A construção da cisterna de placas e da cisterna-calçadão, em 2012, deu outro rumo para a vida desses dois lutadores. Com o conhecimento adquirido nos cursos, mantêm ainda seis canteiros, sendo três deles econômicos, que ficam úmidos o ano todo. Dessa forma passaram de sobreviventes do Semiárido mineiro a cidadãos atuantes e fornecedores de alface, couve, coentro e pimentão para a feira de agricultores de Rubim. Tudo cultivado sem o uso de agrotóxicos e fertilizantes. Se o solo precisa de uma vitamina, usam a terra vermelha e o esterco de gado. Veneno, nem pensar! Semiárido da farturaAlém do cultivo da horta, a água ainda serve para manter uma roça com cenoura, quiabo, beterraba, coco, urucum, limão, pimenta de cheiro, mamão, mandioca, milho e feijão. Tudo para colorir a refeição diária dos quatro. As idas à cidade hoje se restringem apenas aos dias de venda na feira e a algumas compras de batata, arroz e macarrão. Quando algum vizinho precisa completar o prato e bate à porta do casal, eles têm de sobra pra compartilhar.

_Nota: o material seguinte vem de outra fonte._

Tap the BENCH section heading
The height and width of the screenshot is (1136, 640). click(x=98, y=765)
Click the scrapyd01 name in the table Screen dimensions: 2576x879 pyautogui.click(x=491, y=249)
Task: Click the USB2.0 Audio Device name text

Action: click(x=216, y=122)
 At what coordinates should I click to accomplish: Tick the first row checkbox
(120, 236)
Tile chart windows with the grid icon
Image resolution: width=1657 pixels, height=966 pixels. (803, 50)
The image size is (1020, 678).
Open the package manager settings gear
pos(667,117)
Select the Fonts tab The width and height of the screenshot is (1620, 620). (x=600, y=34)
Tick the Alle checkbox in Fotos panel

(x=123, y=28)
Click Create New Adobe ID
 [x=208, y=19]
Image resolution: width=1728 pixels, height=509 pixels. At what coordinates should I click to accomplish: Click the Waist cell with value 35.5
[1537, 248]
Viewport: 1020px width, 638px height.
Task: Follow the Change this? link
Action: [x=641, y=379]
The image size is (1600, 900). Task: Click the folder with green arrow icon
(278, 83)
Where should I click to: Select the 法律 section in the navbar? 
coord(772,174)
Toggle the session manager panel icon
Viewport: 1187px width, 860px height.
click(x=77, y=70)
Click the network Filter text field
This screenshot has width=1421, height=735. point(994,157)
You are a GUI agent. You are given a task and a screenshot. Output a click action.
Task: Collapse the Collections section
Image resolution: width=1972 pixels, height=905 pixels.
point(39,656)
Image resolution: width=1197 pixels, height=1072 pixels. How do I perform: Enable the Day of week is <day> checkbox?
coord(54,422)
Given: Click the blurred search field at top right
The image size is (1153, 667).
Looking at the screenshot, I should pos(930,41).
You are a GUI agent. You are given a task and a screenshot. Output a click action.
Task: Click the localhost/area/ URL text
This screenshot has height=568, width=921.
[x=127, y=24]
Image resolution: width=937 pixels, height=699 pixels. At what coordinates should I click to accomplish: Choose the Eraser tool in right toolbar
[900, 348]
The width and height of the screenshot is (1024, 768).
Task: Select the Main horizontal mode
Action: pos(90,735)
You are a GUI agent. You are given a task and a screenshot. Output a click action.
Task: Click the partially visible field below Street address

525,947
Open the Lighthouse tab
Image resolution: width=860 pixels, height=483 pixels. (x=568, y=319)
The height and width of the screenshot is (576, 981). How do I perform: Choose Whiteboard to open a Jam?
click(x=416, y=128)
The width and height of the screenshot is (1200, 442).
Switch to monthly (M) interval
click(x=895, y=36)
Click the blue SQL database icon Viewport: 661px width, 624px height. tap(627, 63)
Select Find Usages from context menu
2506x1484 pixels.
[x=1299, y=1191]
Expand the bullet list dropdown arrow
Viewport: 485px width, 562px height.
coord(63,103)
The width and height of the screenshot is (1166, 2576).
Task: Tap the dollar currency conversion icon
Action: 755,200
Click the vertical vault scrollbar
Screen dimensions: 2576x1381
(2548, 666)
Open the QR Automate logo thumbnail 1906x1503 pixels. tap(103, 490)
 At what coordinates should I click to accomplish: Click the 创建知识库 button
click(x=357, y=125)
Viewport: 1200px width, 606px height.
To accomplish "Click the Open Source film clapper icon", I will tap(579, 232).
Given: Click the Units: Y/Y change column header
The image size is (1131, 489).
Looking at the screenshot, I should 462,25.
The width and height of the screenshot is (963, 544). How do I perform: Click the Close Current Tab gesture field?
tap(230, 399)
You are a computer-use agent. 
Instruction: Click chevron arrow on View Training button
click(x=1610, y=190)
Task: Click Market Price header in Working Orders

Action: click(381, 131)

A chegada dessas tecnologias, além de prover água e alimento de qualidade e diversificar a renda da família, também criou um novo significado de relacionamento com a terra. Se antes se acreditava que a vida e o trabalho na cidade grande poderiam melhorar a condição das pessoas, hoje Ilma e Adelson comprovam o contrário, que é possível e prazeroso viver do que a terra do Semiárido nos dá. É uma atividade que envolve toda a família e que passa por gerações. "Os meninos estudam de dia e, nos horários livres, nos ajudam na horta. É isso que eu esperava pra eles. Construindo um futuro perto da natureza e longe da insegurança da cidade grande", diz Adelson, experiente no assunto.